Report every line of the records that includes the word "orange".

*** Opening of RECORDS FOR PROCESSING ***

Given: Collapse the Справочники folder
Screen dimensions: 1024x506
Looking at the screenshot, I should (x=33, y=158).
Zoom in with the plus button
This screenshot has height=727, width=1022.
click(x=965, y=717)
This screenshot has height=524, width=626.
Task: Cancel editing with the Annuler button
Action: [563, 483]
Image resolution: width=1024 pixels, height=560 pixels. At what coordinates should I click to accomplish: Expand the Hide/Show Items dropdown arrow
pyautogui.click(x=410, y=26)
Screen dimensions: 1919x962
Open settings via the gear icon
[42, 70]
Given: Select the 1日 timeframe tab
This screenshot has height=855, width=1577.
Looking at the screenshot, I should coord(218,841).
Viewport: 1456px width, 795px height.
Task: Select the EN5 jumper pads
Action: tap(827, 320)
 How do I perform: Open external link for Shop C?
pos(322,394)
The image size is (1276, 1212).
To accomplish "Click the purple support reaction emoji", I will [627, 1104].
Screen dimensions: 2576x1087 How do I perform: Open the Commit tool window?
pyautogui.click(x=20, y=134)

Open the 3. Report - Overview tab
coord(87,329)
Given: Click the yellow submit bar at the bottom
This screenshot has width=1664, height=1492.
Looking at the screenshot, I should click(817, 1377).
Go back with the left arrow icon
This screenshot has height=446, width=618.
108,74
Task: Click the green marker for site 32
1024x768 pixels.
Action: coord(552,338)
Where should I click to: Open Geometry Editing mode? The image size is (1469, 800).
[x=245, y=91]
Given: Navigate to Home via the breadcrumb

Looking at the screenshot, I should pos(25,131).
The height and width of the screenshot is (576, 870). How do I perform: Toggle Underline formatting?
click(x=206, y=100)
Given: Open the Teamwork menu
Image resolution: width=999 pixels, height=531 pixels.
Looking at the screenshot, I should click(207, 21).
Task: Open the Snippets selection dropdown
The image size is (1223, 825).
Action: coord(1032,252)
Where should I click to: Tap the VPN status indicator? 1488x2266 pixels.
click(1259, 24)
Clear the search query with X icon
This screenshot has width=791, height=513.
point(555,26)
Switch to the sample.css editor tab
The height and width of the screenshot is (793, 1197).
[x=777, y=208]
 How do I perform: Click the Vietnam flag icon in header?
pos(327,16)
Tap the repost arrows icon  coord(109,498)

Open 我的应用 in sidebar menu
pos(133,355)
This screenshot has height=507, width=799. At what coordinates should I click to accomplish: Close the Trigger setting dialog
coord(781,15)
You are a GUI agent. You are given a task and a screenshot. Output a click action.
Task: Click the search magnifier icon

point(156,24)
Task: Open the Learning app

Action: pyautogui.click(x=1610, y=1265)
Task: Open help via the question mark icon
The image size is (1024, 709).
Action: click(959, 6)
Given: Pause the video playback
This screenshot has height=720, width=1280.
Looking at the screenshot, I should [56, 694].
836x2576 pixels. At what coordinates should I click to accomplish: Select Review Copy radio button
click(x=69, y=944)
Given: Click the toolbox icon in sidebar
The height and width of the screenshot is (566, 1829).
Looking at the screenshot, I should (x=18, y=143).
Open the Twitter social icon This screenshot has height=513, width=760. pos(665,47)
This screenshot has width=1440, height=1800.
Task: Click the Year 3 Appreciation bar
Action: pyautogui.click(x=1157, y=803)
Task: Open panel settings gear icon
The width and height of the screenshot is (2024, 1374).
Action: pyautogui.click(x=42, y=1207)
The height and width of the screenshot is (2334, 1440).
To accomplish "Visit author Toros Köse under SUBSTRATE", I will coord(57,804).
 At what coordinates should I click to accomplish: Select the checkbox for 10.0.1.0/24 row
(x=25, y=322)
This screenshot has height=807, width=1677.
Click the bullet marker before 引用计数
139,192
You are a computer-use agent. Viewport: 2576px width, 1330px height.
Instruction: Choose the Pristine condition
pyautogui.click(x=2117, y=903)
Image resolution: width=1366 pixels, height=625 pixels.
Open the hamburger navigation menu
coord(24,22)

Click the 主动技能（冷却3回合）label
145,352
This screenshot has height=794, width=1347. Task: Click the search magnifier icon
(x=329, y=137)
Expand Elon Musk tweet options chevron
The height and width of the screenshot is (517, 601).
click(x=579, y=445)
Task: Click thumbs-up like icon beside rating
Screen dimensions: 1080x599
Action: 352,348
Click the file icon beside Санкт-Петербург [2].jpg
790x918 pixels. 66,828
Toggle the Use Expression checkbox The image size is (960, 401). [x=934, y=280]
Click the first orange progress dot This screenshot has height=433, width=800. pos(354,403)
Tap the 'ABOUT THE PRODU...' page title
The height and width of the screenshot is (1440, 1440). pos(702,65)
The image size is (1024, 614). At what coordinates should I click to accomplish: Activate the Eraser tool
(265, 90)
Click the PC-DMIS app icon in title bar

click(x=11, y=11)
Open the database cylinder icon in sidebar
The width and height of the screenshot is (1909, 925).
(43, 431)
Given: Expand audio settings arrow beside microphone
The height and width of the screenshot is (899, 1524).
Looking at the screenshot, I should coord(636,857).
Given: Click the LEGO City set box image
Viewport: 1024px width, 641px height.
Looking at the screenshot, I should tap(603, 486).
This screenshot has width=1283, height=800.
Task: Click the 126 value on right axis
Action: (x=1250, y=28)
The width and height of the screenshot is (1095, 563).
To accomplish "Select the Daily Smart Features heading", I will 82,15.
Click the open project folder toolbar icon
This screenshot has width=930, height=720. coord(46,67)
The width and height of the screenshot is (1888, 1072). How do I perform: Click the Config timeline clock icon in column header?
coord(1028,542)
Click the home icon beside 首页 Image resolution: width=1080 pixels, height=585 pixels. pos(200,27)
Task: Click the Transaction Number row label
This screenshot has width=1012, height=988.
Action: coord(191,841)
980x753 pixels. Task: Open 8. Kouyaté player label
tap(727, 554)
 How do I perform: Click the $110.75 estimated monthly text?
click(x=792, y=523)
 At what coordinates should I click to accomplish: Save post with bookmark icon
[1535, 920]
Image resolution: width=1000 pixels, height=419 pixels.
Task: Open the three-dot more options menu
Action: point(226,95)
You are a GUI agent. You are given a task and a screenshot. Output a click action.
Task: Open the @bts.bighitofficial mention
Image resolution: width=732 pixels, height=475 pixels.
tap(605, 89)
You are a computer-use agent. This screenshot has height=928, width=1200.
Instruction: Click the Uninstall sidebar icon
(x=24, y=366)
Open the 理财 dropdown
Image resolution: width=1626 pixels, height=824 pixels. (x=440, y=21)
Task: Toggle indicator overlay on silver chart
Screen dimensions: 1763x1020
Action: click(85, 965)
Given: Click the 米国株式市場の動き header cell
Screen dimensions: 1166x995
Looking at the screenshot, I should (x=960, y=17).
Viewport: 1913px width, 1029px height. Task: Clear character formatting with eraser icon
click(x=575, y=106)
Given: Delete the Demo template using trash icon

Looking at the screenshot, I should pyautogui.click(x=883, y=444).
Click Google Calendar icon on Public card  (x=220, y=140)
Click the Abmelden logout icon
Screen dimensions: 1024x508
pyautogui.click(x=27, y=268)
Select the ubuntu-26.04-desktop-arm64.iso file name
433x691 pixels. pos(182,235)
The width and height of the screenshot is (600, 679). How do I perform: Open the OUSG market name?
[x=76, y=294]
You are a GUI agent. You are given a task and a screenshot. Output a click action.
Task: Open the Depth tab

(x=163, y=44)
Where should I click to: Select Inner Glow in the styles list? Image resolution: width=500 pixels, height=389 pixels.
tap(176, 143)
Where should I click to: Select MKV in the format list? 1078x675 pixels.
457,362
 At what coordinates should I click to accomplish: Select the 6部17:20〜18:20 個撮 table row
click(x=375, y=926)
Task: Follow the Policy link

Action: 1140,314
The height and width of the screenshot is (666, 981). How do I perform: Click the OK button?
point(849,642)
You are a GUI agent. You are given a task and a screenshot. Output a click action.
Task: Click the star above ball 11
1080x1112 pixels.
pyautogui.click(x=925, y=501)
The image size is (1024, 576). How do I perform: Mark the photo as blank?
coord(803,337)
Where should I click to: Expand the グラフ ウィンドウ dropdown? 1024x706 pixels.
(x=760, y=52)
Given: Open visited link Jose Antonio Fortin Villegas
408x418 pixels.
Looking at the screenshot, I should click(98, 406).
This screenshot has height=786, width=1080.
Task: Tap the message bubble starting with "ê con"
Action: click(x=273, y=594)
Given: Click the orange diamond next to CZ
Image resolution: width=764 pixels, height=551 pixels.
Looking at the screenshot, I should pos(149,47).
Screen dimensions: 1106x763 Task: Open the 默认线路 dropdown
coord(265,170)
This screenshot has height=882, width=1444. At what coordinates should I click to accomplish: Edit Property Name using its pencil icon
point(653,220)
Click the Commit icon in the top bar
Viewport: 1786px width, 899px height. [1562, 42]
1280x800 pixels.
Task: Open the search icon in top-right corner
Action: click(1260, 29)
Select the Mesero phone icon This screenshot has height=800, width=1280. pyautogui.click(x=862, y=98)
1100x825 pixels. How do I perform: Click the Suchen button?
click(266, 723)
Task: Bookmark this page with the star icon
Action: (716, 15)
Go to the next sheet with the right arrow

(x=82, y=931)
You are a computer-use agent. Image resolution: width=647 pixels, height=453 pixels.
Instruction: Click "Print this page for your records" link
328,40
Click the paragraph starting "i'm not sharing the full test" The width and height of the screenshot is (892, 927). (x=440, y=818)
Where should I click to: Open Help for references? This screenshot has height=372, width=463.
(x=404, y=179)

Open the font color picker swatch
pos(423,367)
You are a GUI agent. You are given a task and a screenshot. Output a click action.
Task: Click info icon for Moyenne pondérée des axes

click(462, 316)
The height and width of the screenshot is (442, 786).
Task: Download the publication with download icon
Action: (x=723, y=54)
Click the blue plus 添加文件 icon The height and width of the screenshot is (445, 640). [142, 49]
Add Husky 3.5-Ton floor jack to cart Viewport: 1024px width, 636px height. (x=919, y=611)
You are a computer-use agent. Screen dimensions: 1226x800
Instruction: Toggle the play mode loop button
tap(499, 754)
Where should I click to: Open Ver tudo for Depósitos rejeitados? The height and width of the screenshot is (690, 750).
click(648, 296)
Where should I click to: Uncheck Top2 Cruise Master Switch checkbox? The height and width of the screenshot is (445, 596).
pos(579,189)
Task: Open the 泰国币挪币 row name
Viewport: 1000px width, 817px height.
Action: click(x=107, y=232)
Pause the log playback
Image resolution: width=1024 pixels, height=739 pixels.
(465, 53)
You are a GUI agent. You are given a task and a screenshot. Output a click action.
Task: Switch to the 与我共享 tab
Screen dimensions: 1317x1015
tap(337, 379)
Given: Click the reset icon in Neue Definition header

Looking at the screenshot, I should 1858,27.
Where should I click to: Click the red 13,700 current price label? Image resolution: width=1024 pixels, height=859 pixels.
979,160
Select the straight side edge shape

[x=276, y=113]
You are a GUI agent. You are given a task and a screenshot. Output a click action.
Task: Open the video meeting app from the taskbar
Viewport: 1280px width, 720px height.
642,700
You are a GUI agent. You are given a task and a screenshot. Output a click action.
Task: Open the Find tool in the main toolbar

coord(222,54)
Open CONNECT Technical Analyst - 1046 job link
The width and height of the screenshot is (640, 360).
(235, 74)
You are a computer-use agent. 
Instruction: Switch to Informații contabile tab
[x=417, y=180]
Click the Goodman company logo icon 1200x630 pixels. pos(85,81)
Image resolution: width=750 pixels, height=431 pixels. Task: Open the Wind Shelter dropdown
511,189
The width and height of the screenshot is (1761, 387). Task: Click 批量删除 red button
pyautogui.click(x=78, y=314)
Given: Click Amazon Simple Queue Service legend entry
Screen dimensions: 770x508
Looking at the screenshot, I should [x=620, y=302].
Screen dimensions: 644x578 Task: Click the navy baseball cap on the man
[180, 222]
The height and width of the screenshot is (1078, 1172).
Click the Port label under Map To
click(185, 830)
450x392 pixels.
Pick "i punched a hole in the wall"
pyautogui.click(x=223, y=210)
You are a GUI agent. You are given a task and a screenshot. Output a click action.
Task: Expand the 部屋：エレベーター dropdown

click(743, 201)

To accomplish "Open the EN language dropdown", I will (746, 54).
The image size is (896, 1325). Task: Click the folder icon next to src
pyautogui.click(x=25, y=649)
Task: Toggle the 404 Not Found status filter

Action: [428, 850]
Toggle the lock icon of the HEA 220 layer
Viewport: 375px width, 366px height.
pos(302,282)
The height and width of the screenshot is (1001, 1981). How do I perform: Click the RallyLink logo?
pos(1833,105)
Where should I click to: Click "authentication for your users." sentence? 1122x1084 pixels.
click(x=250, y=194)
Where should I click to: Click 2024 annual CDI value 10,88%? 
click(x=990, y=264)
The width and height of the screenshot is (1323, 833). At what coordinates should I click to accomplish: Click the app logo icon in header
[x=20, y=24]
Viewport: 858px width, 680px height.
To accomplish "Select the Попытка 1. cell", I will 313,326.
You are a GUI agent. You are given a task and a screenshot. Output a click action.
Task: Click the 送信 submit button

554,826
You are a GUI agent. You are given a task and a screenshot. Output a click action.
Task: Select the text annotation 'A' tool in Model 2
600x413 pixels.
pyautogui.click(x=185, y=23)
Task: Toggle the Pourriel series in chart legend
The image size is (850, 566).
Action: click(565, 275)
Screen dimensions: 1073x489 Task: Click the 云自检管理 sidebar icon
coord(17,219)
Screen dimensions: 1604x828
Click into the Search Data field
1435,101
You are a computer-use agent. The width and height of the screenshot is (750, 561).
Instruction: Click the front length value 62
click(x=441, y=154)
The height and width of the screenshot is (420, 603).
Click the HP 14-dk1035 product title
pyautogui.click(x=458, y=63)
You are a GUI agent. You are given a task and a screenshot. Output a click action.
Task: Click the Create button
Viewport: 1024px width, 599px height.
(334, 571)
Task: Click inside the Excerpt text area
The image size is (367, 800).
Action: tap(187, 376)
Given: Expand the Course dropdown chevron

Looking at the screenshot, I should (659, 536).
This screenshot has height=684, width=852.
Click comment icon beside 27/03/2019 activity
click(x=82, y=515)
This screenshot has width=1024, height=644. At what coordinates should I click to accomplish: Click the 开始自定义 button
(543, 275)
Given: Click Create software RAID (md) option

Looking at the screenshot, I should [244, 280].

*** Close of RECORDS FOR PROCESSING ***

**RESULT BELOW**
Click the first orange progress dot This screenshot has height=433, width=800. pos(354,403)
Given: Click the orange diamond next to CZ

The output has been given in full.